Equilibrium: Super Fractal Laboratory Set (USA: IIPA: 10% ABV)

Visual: Cloudy peach skin to apricot coloured body. Medium sized bubbled white head that leaves suds.

Nose: Cake sponge. Muggy hop bitterness. Pine needles. Custard slice. Mango. Apricot skin. Grapes.

Body: Mango. Pomegranate. Cake sponge. Thick. Peach. Marshmallow but dry. Custard. Honey syrup. Watermelon jolly ranchers. Resinous. Gherkin like sour touch. Hop oils

Finish: Pine needles. Muggy bitterness. Granite touch. Savoury, lettuce like touch at the end. Honey.

Conclusion: This feels heavy. Thick, kind of savoury and with a bready to cake nature. It is kind of sticky as well – the fruity feels dried but in a way that clings to the tongue.

There is sweetness, predominantly expressed as a honey, again sticky notes that hangs around for a long time at the end. However, considering the abv it comes across moderately attenuated in a way that I would not expect. Not dry, but restrained, drier than the malt load would suggest.

The bitterness is, again, moderate. Some resinous character, a good level of bitterness but slightly muggy rather than prickly, and slightly oily but not the main character. It isn’t lacking in bitterness, but it isn’t exactly the front either.

The front is instead an odd, slightly muggy, slightly dry, fruit set of unusual notes; Rocking with pomegranate and mango more than the more common choices. There are hints of sweeter release, but generally it is kind of savoury, slightly soured unusual notes with some dry sweetness.

**Short problem**
Continue the beer tasting notes above, picking up right after their final sentence.

Text and item location entries:
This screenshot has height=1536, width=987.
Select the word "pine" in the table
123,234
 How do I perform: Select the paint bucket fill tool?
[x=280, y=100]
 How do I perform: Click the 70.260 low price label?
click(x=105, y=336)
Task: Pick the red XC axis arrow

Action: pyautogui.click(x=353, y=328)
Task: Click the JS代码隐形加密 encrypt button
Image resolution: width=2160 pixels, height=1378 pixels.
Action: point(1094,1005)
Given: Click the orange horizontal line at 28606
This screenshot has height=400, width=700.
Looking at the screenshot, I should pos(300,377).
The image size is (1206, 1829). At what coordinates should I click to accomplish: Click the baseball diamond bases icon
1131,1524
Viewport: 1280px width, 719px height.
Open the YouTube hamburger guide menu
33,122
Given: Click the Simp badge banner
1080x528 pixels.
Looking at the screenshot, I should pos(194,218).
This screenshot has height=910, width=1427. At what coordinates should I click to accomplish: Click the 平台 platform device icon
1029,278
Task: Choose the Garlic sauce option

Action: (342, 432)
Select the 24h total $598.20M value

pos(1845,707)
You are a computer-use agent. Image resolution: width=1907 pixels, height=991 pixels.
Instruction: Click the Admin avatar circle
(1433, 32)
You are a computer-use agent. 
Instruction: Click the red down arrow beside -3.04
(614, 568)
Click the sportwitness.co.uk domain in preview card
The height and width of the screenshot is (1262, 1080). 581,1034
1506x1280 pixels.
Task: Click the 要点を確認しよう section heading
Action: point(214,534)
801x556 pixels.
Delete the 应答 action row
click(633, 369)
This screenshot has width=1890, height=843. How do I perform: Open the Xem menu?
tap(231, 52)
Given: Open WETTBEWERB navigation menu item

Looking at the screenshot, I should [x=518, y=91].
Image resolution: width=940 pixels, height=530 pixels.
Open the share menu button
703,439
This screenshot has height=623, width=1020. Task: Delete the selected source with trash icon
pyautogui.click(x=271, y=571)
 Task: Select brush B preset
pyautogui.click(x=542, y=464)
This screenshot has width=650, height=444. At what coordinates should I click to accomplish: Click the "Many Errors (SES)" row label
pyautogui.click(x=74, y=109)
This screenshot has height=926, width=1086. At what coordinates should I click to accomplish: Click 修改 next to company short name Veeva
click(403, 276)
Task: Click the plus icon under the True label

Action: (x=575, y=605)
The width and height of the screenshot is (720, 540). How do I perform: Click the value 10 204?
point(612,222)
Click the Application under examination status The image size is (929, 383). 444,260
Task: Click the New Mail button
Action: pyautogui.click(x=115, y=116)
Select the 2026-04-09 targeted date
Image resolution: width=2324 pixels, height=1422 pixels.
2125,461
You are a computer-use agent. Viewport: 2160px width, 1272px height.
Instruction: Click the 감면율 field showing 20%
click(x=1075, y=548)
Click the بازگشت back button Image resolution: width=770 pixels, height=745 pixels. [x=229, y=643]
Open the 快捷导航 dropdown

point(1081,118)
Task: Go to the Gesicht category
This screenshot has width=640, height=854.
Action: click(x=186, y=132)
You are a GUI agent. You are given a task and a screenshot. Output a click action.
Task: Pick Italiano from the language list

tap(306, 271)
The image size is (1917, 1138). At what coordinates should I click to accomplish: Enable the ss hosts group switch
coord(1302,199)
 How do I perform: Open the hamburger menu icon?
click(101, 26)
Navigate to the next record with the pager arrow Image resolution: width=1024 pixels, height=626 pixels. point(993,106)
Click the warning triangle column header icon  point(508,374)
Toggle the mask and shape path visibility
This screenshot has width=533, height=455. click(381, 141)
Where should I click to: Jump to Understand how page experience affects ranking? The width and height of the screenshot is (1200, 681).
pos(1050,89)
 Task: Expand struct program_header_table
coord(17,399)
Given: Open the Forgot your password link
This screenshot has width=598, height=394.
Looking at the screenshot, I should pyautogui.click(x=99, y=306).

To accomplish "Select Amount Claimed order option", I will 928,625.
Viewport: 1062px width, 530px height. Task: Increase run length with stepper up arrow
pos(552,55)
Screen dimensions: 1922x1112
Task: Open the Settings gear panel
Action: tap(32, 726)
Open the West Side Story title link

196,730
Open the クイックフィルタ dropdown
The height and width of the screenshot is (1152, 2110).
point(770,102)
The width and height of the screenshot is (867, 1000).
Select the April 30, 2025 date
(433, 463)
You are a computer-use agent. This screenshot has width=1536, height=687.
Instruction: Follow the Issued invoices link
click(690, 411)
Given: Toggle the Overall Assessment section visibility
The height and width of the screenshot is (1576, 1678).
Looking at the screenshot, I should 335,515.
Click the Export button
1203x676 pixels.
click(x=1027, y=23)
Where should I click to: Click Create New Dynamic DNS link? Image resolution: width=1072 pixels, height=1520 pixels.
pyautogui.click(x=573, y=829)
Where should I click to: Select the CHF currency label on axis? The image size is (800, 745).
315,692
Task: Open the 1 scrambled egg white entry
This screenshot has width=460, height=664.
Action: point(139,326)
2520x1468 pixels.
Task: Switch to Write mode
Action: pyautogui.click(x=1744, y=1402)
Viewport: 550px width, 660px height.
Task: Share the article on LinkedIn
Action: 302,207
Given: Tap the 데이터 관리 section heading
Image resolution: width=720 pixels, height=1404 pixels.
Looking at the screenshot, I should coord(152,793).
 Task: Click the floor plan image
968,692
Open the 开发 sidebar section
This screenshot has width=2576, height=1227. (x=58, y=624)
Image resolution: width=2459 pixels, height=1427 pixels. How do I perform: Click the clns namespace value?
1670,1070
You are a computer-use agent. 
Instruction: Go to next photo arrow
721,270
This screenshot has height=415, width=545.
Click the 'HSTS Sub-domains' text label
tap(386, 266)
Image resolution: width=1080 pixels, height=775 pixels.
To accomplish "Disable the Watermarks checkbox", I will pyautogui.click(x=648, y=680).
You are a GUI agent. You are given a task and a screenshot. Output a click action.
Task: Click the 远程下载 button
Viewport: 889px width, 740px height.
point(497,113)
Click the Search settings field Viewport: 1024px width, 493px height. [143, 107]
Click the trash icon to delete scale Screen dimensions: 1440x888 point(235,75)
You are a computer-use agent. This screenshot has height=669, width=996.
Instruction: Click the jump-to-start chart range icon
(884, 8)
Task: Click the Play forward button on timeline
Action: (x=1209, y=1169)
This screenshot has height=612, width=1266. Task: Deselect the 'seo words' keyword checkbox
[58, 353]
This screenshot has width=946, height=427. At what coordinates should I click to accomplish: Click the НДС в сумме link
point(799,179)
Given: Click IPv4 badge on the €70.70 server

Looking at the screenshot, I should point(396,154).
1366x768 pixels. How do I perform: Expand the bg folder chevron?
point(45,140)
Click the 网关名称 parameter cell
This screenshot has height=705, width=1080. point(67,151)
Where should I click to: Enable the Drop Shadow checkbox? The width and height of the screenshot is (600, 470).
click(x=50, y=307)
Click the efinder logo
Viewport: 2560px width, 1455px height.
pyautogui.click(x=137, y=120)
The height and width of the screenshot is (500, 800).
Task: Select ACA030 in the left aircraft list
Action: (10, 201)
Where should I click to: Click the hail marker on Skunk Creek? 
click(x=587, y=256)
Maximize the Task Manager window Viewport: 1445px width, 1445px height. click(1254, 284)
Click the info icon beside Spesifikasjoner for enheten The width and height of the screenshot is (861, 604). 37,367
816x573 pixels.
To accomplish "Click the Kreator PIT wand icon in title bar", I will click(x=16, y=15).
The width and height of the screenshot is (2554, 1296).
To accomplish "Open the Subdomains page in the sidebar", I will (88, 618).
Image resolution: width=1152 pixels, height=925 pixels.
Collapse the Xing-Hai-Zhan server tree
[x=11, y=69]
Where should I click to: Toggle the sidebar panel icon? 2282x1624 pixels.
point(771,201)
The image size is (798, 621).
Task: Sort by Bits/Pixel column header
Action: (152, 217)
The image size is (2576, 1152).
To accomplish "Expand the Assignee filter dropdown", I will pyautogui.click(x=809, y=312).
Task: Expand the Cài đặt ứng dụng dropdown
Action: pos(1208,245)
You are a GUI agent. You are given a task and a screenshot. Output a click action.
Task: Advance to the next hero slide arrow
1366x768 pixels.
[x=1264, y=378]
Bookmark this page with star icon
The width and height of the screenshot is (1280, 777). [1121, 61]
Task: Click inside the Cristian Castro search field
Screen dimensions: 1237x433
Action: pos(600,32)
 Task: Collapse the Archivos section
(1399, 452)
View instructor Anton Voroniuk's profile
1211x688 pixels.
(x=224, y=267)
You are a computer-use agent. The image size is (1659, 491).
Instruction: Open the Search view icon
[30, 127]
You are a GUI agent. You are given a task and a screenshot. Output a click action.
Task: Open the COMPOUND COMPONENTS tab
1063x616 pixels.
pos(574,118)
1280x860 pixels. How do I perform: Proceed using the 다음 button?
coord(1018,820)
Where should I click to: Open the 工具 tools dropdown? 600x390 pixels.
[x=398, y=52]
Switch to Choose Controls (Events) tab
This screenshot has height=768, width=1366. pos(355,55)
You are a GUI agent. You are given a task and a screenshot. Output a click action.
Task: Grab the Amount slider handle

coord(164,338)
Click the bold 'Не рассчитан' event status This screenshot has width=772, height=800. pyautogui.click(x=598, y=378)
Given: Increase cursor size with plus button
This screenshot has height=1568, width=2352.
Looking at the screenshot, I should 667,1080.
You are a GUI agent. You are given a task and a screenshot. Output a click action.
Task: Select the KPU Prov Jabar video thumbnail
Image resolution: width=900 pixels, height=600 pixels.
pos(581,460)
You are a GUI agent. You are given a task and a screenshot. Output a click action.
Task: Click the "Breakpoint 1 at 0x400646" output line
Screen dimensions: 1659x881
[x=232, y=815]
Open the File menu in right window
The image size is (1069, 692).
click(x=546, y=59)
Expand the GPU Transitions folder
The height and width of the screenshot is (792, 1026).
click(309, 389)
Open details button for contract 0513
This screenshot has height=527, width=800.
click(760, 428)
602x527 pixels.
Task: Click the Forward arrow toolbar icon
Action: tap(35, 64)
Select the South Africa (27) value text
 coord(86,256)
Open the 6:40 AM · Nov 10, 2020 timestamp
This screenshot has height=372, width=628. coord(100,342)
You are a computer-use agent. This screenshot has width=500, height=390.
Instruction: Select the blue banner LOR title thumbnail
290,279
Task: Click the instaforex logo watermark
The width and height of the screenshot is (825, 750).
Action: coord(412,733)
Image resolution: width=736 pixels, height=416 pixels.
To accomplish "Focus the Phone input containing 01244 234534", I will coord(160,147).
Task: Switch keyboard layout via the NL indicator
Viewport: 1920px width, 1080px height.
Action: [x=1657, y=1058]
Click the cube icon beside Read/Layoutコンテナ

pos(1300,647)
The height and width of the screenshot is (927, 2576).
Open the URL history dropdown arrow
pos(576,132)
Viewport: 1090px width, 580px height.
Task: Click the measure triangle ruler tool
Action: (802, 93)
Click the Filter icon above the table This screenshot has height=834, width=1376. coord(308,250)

**Answer to the problem**
It gets a bit sweeter over time and feels much more clinging – the flavours and hops last long, long into the finish. It is decent, but a tad too sticky kind of clingy for me. The thick body and dryness keeps every flavour around, but without those notes that pop out to make it feel more welcome and complex over time.

Still, decent – lots of flavour and identity, just not quite expressed to a style of my preference.

Background: Ohh, a new brewery to me from the USA. With the smaller USA craft brewers being pretty rare in the UK these days I was again happy to snap up something to try. There seemed to be a lot of variants of this Super Fractal beer, so being a science fan I grabbed the Laboratory Set variant and thought I would see where it would take me. Yep, a very formal selection method used. This is called Triple IPA, but I have to admit I always thought 10% fell under the high end of a double IPA. Feh, I’m listing it under IIPA anyway for ease, but I am fairly sure 10% abv is not in the triple range. The base beer – Super Fractal is described as having a simple grain bill, the can doesn’t list ingredients so I’m not exactly sure what that entails, to which this adds massive Citra hopping. Cool. Ok, let’s see how that goes. Went with Ulver: Flowers of Evil when drinking – a brighter sounding but still musically complex work from the always great Ulver. Oh I bought this at Independent Spirit.

London Beer Factory: Zia Tiramisu Imperial Stout (England: Imperial Stout: 9.2% ABV)

Visual: Black. Still. Medium sized creamy brown head that doesn’t last long.

Nose: Cocoa. Cream. Chocolate dust. Tiramisu. Creamy coffee. Light liqueur touch and light alcohol. Chocolate cake.

Body: Chocolate liqueur. Alcohol prickle. Creamy coffee. Tiramisu. Honey. Cocoa dust. Lightly peppery.

Finish: Honey. Cream. Chocolate liqueur. Light pepper and bready notes. Milky coffee. Caramel.

Conclusion: Ok, this is a Tiramisu stout, that much is unmistakable. Yet it has honey notes. That was Flavourtown’s thing! Stop your beer gimmick infringement darn it!

Comparing the two actually makes for some interesting points though – so I think I’m going to follow that idea and see where it goes.

For all I started talking about the honey, as it was unexpected, this really has a lot of the tiramisu that it promised, so I will give it points for that.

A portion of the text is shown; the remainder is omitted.